Lorraine Shanley, president of the industry consultants Market Partners International Inc., said adding Simon & Schuster to Penguin Random House’s portfolio “would make it increasingly difficult to compete, not just for the other big publishers but for the smaller publishers. Penguin Random House is also a major distributor, as is Simon & Schuster. Between the two they’d have a very large segment of the market when it comes to distribution.”

Link to the rest at The Wall Street Journal (PG apologizes for the paywall, but hasn’t figured out a way around it.)

15 thoughts on “Penguin Random House Parent to Buy Simon & Schuster”

  1. 1- Good job, CBSVIACOM! They were hoping to get a billion and got apparently Bertelsman and HarperColling into a bidding war to get more than double.

    2- No, the expanded randyPenguin will not be selling a third of books. They *might* sell a third of tradpubbed *trade* books. But only because Indie, Inc and APub aren’t counted. By recent reports right here, the randy Penguin sold $4B last year and S&S sold $850M. That is not a third of the $28-31B of US publishing.

    No matter how much they try to pretend only corporate publishing matters the reality is otherwise.
    here’s a good breakdown:

          • The article writers, too?
            No shock about the Atlantic or Publishing Perfection being disconnected from the real world but the WSJ, too?
            You’d think a business focused publication would know what year tbey’re living in and understand scaling issues.

            Maybe it’s another NYC thing?
            Like Brigadoon? 😀

        • Well, they’re calling for Joe Biden to be the new Teddy Roosevelt and bust up the evil Amazon trust, which they think is the new Standard Oil. So they are just coming out of the 19th century and boldly venturing into the very first years of the 20th.

          Because they’re Progressive, dontcha know.

          (This explains why so many of them still think socialism is a good idea that cannot possibly go wrong. News of the Russian Revolution has yet to reach them. And who knows? Maybe when they finally see their first Model T Ford, they might fall out of love with hugely expensive and impractical mass-transit boondoggles, such as California’s high-speed passenger train from nowhere to nowhere.)

  2. The big five’s exclusion of comparison to self-pub is like talking about the big three in sports (MLB, NBA, NHL) and not mentioning the NFL.

    • Actually, it makes me think a little of how devotees of the NFL and Major League Baseball argue about which of the two is the world’s biggest spectator sport, completely oblivious to the existence of soccer.

      • Maybe because they think of soccer as “a bunch of guys running around like scared chickens, waiting for a referee to blow a call”?

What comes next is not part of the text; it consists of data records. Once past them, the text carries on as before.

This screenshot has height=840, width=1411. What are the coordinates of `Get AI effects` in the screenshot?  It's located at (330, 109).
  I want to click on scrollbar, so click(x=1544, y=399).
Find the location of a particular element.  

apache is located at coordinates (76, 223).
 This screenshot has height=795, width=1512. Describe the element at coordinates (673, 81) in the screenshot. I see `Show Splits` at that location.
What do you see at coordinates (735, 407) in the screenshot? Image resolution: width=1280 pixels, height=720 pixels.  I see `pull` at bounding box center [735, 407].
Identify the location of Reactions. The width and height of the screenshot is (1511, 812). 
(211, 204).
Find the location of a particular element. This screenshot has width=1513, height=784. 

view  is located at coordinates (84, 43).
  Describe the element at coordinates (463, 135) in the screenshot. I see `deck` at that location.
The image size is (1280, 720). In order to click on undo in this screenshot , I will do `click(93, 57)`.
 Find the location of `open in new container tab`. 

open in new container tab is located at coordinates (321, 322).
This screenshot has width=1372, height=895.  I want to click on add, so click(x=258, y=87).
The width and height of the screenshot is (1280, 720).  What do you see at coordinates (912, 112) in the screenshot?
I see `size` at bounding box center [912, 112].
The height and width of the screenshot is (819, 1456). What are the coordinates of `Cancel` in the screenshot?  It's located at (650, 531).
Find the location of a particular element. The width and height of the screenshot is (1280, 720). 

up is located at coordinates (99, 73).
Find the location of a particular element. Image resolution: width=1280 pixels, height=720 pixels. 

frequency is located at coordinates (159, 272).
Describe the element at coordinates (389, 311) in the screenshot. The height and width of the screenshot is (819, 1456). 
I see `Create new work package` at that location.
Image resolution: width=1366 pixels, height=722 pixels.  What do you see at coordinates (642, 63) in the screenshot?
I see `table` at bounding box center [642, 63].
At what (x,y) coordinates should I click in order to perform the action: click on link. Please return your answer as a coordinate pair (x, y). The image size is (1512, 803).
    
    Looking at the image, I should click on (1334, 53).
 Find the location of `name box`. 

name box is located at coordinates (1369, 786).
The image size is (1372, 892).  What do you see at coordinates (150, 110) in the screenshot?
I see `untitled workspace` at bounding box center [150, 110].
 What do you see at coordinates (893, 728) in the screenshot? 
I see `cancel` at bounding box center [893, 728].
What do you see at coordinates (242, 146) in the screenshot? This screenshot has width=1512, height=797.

      • Well in my experience Americans can be a little parochial at times (so no different from many other nations).

        Based on spectator numbers/fans Association Football (soccer) is the clear world leader followed by cricket (think of the numbers of fans in the subcontinent) but basketball does come in at number three so that’s one US sport (even though most of its fans are outside USA and thus not devotees of the NBA). As for baseball and NFL they’re well down the list, probably round about the same level as rugby and golf.

        And totally irrelevant when it comes to this OP – but PG has recently posted about Covid in Chicago – the NFL really needs to learn from the likes of the Indian Cricket Board when it comes to running sporting events in a time of plague.

        • At least beisbol has a following in Latin America and Japan. American football isn’t even played in Canada, for crying out loud.

          Nice story about Indian cricket. What a pity it will never be noticed here, because let’s face it, North American sports are run by people who don’t even know that India is real.

          • Cricket, while massive, is as regional as baseball. Limited mostly to the heirs of the old empire.
            Both share a common lineage, though, so maybe it might be fair to group them. 😉

            • Category IV.803.Lambda.Lambda.7.5.14(b): ‘Slow, boring games with deliberately obfuscated rules, descended from “rounders”.’